Measuring Test Measurement Error: A General Approach
Test-based accountability including value-added assessments and experimental and quasi-experimental research in education rely on achievement tests to measure student skills and knowledge. Yet we know little regarding important properties of these tests, an important example being the extent of test measurement error and its implications for educational policy and practice. While test vendors provide estimates of split-test reliability, these measures do not account for potentially important day-to-day differences in student performance.

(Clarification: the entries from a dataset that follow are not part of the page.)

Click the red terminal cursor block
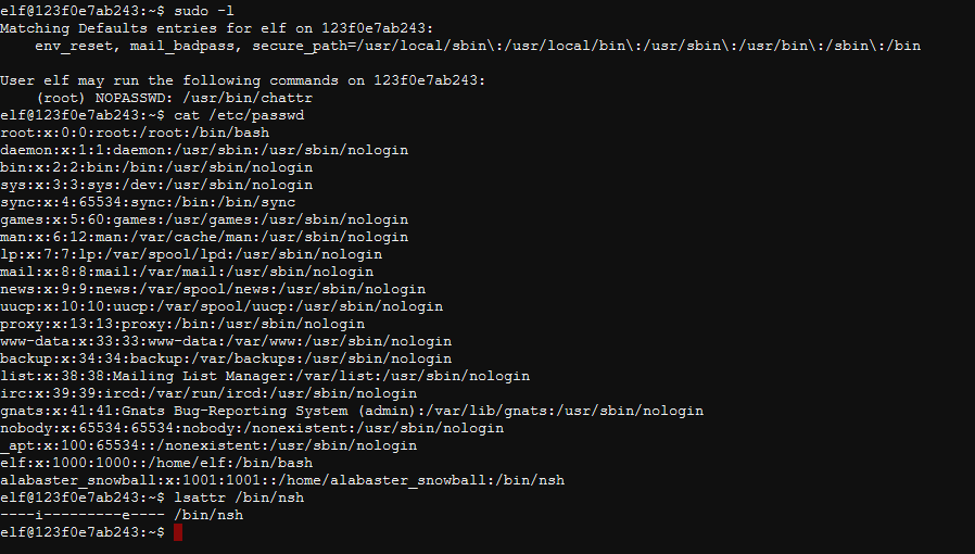The width and height of the screenshot is (975, 554). (178, 533)
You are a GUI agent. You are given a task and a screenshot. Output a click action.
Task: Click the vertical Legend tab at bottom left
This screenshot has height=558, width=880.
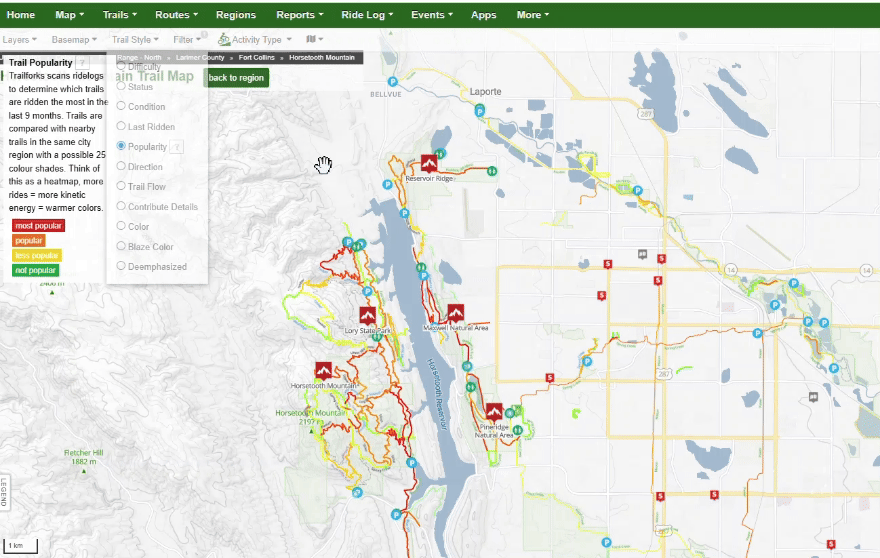click(4, 493)
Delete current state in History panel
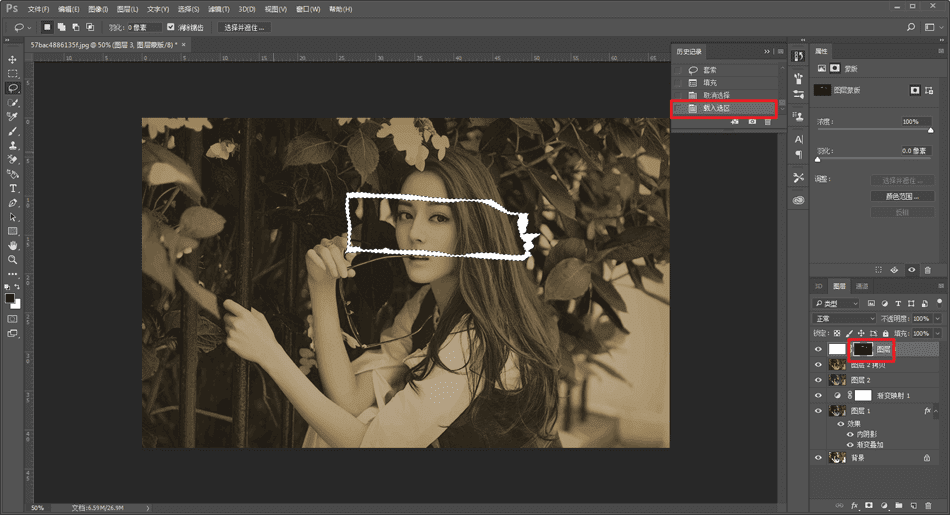Image resolution: width=950 pixels, height=515 pixels. [768, 121]
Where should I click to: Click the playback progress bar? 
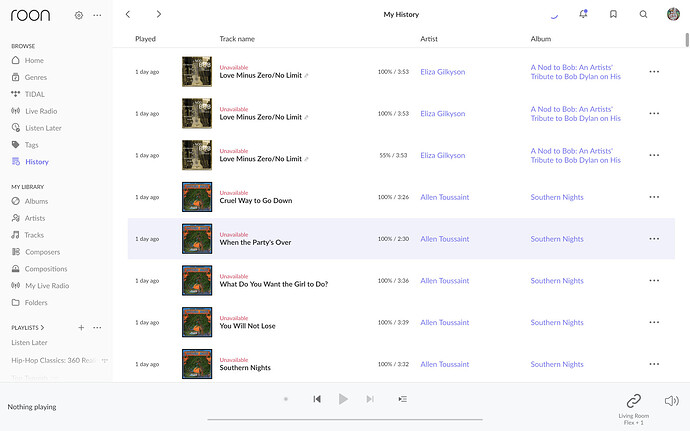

We show there is a credible, low-cost approach for estimating the total test measurement error that can be applied when one or more cohorts of students take three or more tests in the subject of interest (e.g., state assessments in three consecutive grades). Our method generalizes the test-retest framework allowing for either growth or decay in knowledge and skills between tests as well as variation in the degree of measurement error across tests. The approach maintains relatively unrestrictive, testable assumptions regarding the structure of student achievement growth. Estimation only requires descriptive statistics (e.g., correlations) for the tests. When student-level test-score data are available, the extent and pattern of measurement error heteroskedasticity also can be estimated. Utilizing math and ELA test data from New York City, we estimate the overall extent of test measurement error is more than twice as large as that reported by the test vendor and demonstrate how using estimates of the total measurement error and the degree of heteroskedasticity along with observed scores can yield meaningful improvements in the precision of student achievement and achievement-gain estimates.
Published Versions
D. Boyd & H. Lankford & S. Loeb & J. Wyckoff, 2013. "Measuring Test Measurement Error: A General Approach," Journal of Educational and Behavioral Statistics, vol 38(6), pages 629-663.